Canciller chino asistirá a reunión ASEAN en medio de tensiones con Filipinas
Wang Yi, ministro de Relaciones Exteriores de China, visitará Manila para participar en la reunión de cancilleres de la ASEAN, en un contexto de crecientes tensiones entre China y Filipinas por el mar de China Meridional.

El ministro de Relaciones Exteriores de China, Wang Yi, se trasladará a Manila esta semana para asistir a la reunión de cancilleres entre su país y la Asociación de Naciones del Sudeste Asiático (ASEAN). Este encuentro se da en un contexto de tensiones persistentes entre Pekín y Manila por las disputas marítimas en el mar de China Meridional, una región estratégica del comercio global.
La Cancillería china confirmó que Wang estará presente este miércoles en la capital filipina, en un momento clave que coincide con el reciente aniversario del laudo arbitral de 2016 en el que la Corte Permanente de Arbitraje de La Haya falló a favor de Filipinas en su disputa sobre varias áreas en el mar en cuestión. Este fallo ha sido negado por Pekín, que lo califica de "ilegal y sin fuerza vinculante", reafirmando su postura de no aceptar reclamos basados en dicha decisión.

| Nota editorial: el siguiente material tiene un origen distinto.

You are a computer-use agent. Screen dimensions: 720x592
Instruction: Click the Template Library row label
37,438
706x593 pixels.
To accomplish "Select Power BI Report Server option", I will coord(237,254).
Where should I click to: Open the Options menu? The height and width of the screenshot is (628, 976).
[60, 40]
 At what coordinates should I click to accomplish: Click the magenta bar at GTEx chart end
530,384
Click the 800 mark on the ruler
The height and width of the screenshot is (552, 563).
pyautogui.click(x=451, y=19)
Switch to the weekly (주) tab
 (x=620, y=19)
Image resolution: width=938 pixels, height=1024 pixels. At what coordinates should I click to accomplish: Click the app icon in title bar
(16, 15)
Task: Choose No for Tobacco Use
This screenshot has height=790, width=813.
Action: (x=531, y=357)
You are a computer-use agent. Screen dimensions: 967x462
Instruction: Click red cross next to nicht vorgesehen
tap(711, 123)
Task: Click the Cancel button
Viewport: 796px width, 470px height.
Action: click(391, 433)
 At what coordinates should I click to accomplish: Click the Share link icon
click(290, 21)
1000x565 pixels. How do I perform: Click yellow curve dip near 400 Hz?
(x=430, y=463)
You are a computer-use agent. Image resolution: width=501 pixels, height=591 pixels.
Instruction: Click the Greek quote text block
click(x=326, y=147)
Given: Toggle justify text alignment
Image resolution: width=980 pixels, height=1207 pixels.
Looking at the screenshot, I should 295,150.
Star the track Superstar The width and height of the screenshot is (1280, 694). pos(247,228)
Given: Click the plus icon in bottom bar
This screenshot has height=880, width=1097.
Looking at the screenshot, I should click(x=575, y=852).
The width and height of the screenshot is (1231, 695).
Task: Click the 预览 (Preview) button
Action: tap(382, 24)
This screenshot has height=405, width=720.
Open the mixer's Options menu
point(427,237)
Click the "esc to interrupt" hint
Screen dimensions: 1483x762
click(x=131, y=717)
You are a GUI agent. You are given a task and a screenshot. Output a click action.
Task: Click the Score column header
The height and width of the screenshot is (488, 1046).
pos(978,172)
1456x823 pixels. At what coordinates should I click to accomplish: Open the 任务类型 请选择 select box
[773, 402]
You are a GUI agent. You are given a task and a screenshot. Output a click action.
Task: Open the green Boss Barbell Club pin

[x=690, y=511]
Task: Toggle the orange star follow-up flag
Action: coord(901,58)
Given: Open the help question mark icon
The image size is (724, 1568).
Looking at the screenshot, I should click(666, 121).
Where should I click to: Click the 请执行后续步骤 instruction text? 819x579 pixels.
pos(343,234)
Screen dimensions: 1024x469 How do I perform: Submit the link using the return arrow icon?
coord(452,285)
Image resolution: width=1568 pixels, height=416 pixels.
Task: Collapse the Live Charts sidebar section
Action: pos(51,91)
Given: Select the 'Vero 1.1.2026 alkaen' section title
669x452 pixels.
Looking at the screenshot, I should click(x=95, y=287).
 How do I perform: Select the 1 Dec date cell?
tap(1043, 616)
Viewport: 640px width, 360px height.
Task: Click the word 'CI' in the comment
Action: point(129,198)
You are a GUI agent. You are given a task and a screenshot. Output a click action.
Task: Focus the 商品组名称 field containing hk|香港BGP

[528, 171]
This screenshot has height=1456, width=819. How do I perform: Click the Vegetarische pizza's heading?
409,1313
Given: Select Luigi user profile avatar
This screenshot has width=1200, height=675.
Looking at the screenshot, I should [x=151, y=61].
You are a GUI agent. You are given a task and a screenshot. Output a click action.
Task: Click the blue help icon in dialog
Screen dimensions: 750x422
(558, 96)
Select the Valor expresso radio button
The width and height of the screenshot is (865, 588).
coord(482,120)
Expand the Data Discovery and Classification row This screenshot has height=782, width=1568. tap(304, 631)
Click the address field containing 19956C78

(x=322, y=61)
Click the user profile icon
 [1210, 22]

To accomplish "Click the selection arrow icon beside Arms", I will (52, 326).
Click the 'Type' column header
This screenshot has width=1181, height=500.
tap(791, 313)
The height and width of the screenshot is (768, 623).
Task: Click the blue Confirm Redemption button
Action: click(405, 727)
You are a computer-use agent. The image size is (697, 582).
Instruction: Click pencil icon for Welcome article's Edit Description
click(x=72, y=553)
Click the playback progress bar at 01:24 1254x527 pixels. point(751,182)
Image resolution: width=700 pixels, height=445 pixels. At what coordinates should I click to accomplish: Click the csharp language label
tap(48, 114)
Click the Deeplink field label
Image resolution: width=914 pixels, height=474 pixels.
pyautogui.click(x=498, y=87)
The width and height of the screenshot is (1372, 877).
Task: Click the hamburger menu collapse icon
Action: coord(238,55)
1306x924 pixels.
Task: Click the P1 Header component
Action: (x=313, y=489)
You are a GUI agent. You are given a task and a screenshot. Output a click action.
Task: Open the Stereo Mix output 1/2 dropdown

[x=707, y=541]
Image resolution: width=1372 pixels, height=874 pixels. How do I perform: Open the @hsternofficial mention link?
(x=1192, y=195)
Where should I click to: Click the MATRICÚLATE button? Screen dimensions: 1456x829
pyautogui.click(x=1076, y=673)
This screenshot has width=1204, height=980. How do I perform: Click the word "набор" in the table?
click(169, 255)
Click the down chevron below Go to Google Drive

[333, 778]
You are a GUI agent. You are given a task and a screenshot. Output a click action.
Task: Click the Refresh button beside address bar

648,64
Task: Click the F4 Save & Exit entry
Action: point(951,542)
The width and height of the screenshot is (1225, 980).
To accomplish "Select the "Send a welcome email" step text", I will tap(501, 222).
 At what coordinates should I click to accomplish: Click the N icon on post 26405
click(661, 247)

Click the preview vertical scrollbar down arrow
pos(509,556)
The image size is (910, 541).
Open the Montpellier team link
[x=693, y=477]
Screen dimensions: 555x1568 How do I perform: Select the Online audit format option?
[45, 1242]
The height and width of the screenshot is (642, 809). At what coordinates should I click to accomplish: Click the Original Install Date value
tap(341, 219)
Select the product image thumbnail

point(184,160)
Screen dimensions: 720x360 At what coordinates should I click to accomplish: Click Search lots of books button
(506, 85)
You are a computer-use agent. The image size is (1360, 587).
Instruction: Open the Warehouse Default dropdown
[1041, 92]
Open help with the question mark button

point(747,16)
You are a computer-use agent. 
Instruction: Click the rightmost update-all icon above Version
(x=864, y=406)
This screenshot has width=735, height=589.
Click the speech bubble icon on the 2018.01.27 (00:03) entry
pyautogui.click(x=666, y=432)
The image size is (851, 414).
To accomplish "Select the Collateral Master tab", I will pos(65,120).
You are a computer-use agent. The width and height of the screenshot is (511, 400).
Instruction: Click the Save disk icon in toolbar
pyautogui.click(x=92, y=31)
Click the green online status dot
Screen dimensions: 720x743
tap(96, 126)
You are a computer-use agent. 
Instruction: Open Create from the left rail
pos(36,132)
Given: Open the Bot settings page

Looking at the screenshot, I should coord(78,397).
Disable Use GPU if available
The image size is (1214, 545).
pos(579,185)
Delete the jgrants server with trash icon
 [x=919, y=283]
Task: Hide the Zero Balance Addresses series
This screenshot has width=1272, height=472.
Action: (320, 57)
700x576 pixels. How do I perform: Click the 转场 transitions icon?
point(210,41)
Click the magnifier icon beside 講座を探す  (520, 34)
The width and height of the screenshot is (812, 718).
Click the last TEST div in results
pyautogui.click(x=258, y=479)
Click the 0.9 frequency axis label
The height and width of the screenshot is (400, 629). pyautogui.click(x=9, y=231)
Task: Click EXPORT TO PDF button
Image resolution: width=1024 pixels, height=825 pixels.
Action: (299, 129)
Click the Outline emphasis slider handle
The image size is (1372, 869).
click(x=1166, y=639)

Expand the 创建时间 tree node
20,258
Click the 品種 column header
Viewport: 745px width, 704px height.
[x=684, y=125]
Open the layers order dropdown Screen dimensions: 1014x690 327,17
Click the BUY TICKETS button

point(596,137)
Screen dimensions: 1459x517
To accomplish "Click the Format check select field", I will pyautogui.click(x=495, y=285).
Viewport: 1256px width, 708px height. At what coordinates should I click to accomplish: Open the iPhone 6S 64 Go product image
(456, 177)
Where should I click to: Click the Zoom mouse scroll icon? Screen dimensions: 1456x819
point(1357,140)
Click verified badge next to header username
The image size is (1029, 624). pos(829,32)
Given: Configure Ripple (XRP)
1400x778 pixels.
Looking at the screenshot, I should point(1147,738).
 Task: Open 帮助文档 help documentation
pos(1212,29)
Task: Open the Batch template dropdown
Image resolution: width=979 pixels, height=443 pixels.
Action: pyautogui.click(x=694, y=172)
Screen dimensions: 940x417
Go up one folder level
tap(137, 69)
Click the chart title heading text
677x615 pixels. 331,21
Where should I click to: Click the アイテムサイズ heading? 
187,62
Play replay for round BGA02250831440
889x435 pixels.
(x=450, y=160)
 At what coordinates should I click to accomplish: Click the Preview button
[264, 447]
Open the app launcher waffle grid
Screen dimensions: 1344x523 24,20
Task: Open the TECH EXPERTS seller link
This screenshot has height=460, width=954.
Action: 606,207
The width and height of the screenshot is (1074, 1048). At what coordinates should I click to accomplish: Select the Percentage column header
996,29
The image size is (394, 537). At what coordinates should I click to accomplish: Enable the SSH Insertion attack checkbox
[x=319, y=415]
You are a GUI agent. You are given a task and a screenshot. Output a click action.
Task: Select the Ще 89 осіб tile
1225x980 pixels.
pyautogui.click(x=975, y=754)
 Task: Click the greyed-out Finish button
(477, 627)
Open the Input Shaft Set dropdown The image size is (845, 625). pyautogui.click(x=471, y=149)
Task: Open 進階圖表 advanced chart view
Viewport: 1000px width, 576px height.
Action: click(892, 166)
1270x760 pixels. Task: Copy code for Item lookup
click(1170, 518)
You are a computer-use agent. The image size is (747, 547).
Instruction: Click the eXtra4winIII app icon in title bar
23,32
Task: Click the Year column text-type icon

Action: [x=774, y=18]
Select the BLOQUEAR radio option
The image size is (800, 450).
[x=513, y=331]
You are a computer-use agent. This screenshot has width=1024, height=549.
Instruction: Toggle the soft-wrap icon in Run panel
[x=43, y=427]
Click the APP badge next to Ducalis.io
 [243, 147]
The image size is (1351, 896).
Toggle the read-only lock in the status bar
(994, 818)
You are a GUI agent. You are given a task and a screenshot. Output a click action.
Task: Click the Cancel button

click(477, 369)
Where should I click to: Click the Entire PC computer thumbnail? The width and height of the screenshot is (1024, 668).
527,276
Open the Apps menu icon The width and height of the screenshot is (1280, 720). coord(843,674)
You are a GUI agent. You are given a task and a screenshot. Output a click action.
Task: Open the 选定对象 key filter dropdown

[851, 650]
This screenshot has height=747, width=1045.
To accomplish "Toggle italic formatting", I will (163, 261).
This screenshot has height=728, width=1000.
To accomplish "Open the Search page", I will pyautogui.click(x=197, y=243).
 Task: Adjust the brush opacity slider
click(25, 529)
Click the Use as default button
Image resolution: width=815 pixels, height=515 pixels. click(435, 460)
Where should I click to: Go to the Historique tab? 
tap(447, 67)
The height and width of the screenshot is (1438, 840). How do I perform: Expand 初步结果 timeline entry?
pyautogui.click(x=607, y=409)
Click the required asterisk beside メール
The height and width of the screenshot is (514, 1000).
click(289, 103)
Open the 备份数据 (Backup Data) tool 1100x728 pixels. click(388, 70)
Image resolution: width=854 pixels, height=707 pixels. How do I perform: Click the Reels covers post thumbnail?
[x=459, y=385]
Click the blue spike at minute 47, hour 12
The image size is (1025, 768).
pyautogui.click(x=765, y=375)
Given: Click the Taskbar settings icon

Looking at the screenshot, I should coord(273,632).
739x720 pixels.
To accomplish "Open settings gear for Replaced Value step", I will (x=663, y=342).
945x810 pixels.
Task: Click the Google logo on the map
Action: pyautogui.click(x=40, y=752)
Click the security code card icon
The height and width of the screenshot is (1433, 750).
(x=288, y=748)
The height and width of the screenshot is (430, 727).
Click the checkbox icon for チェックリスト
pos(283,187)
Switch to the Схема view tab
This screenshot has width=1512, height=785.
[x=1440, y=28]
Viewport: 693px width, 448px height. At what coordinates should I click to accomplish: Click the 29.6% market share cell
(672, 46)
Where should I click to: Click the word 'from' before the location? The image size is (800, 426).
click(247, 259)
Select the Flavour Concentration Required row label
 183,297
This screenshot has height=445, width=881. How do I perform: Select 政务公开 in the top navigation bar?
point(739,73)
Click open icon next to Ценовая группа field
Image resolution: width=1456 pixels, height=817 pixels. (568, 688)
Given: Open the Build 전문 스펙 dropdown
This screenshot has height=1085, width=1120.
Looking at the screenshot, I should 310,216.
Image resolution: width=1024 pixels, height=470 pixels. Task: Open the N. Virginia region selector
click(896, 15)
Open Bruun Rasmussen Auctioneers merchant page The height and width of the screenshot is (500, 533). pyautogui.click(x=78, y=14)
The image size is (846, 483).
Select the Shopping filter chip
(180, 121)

Además de la participación en la reunión, existe la posibilidad de que Wang se reúna con la canciller filipina, Theresa Lazaro, lo que marcaría el primer contacto directo entre los jefes de la diplomacia de ambos países en dos años. Esta reunión cobra mayor relevancia dado el deterioro de las relaciones bilaterales y el aumento de la cooperación en defensa entre Filipinas y Estados Unidos.
La tensión en la región se ha intensificado desde la llegada al poder del presidente filipino, Ferdinand Marcos Jr., en 2022. Desde entonces, se han reportado numerosos incidentes entre embarcaciones filipinas y chinas en el área, lo que ha generado un clima de preocupación en la comunidad internacional respecto a la estabilidad en el mar de China Meridional. También se ha discutido un Código de Conducta que busca regular las interacciones en estas aguas disputadas.
China reclama soberanía sobre casi toda la extensión del mar de China Meridional, que es crucial para el comercio marítimo global, mientras que Filipinas y otros países de la región como Vietnam, Malasia y Brunéi sostienen sus propias reivindicaciones en áreas específicas. La riqueza en recursos naturales de esta zona, que incluye importantes caladeros y potenciales reservas de hidrocarburos, la convierte en un punto de fricción constante.